### Given exercise
Can you lay out every line of the entries below as a numbered list, skipping blank lines and leaving the pictures out?

### Dataset entries
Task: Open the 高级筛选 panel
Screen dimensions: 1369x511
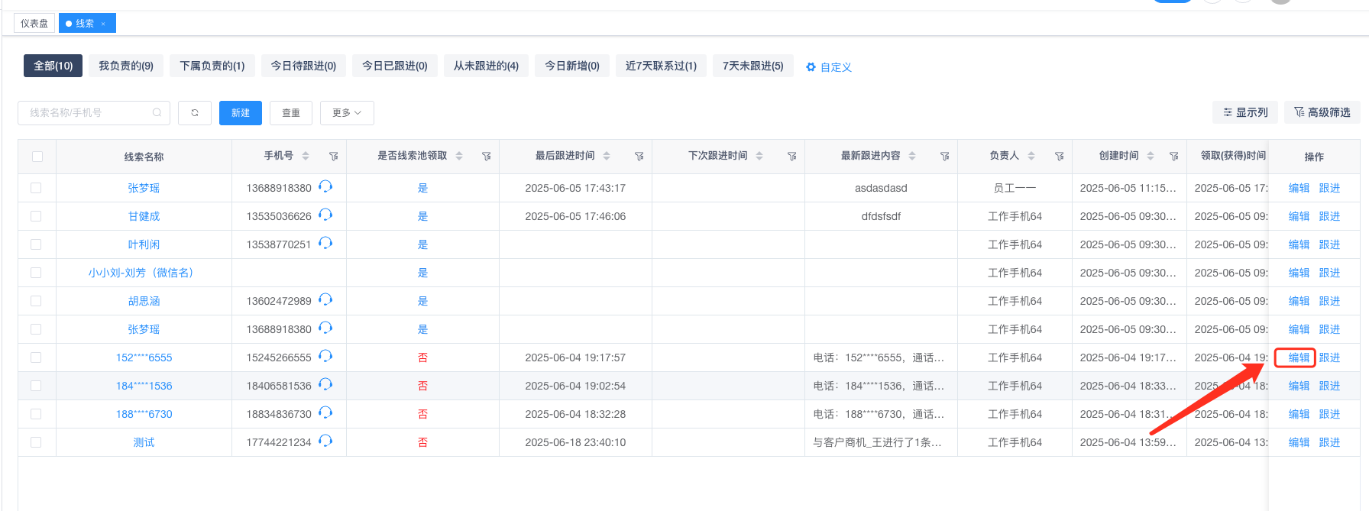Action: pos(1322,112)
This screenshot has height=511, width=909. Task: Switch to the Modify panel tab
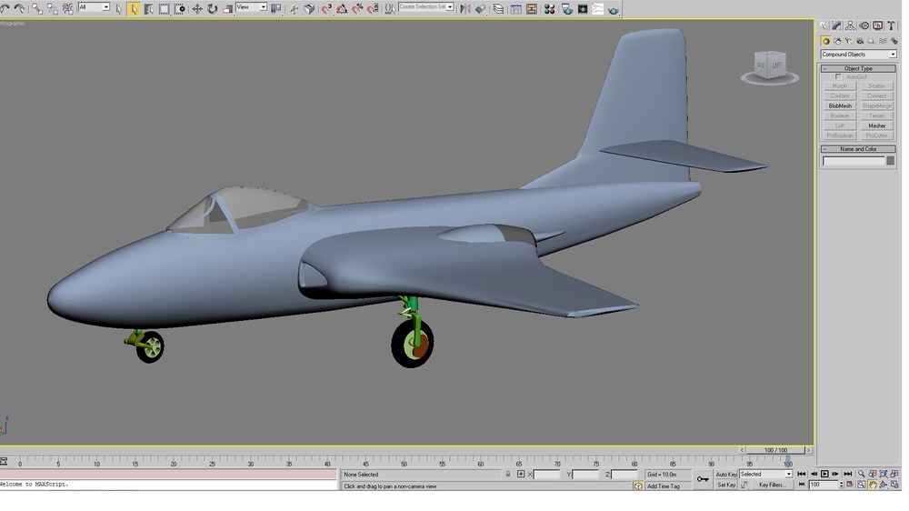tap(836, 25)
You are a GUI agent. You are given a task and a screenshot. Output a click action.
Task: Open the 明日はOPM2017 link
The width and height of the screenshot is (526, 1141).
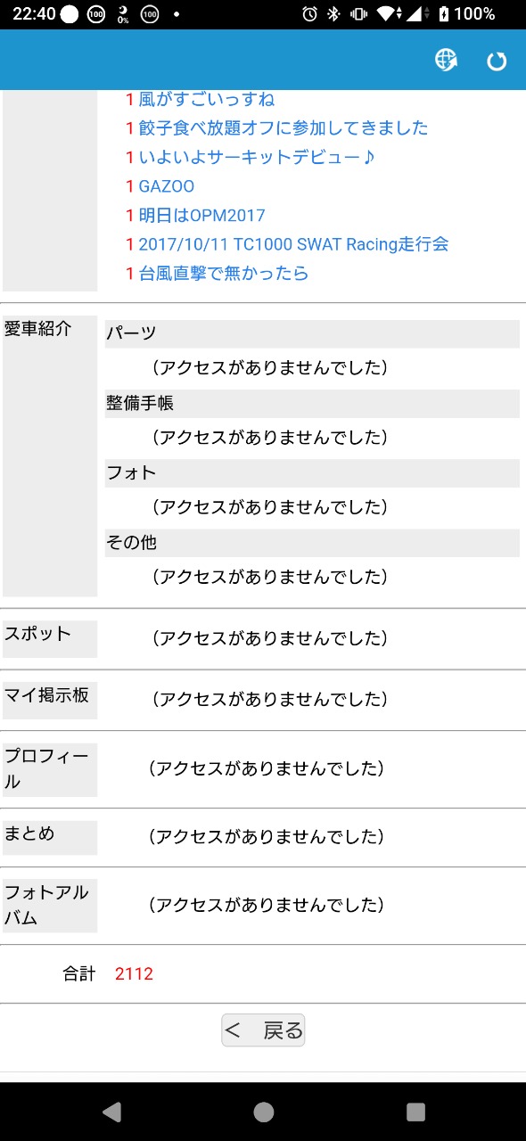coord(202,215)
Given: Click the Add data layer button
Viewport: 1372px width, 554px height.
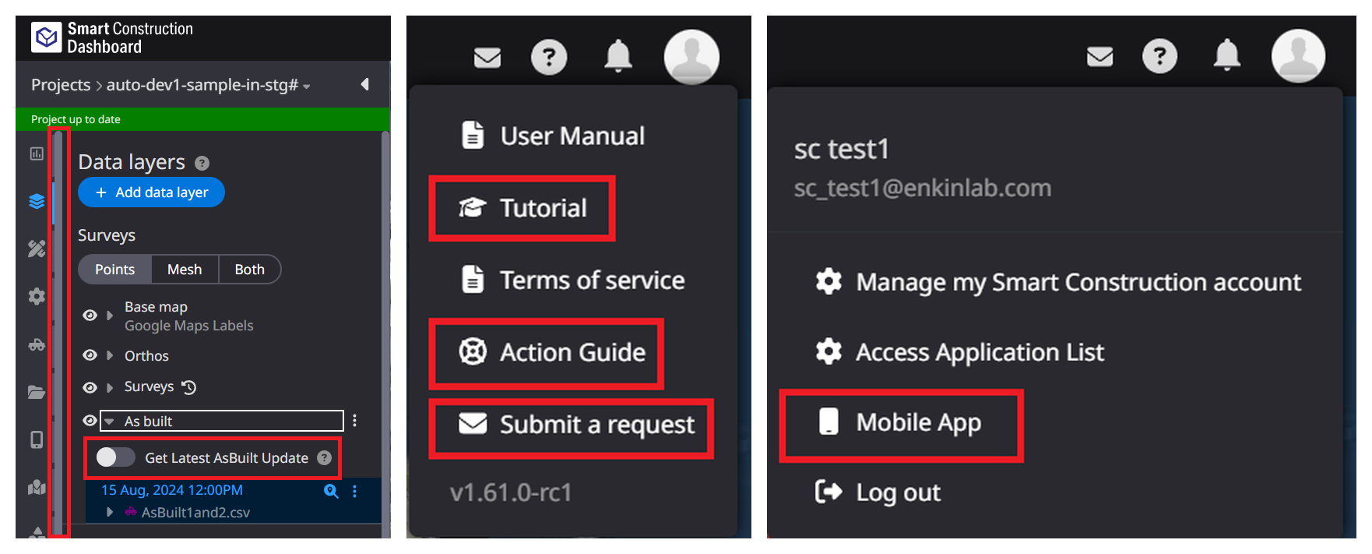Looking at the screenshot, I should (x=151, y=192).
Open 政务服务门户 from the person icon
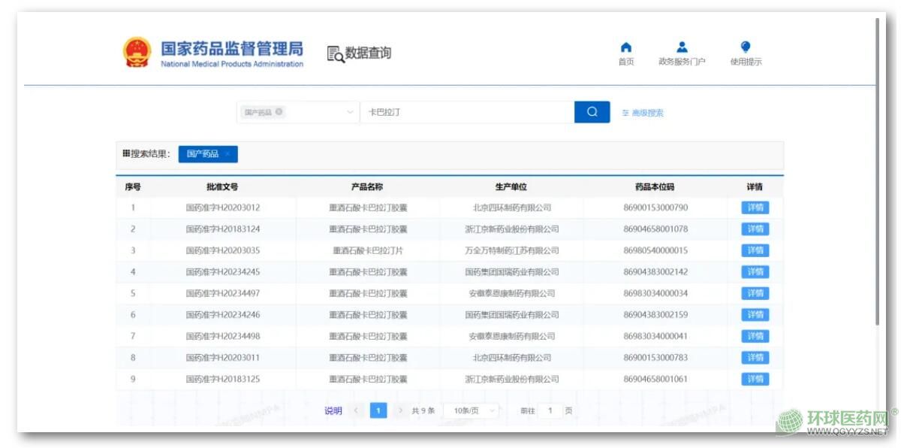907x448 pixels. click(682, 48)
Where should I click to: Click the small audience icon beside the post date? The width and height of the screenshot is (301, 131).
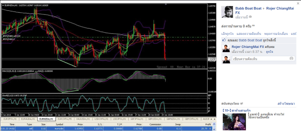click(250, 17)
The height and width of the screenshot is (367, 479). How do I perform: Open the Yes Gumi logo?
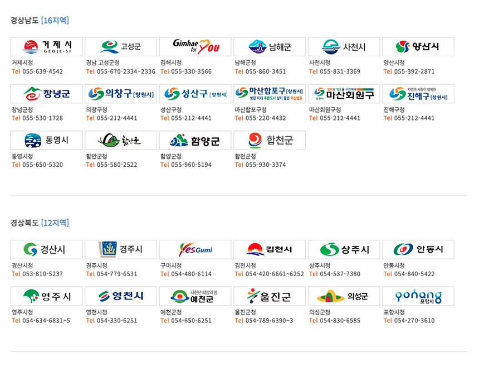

### Output for this exercise
1. Task: Open the 高级筛选 panel
2. Screen dimensions: 1369x511
3. Action: pos(1322,112)
4. This screenshot has height=511, width=909. Task: Switch to the Modify panel tab
5. tap(836, 25)
6. You are a GUI agent. You are given a task and a screenshot. Output a click action.
7. Task: Open the 明日はOPM2017 link
8. The width and height of the screenshot is (526, 1141).
9. coord(202,215)
10. Given: Click the Add data layer button
11. Viewport: 1372px width, 554px height.
12. Looking at the screenshot, I should (x=151, y=192).
13. Open 政务服务门户 from the person icon
14. 907x448 pixels. click(682, 48)
15. Where should I click to: Click the small audience icon beside the post date? The width and height of the screenshot is (301, 131).
16. click(250, 17)
17. The height and width of the screenshot is (367, 479). How do I perform: Open the Yes Gumi logo?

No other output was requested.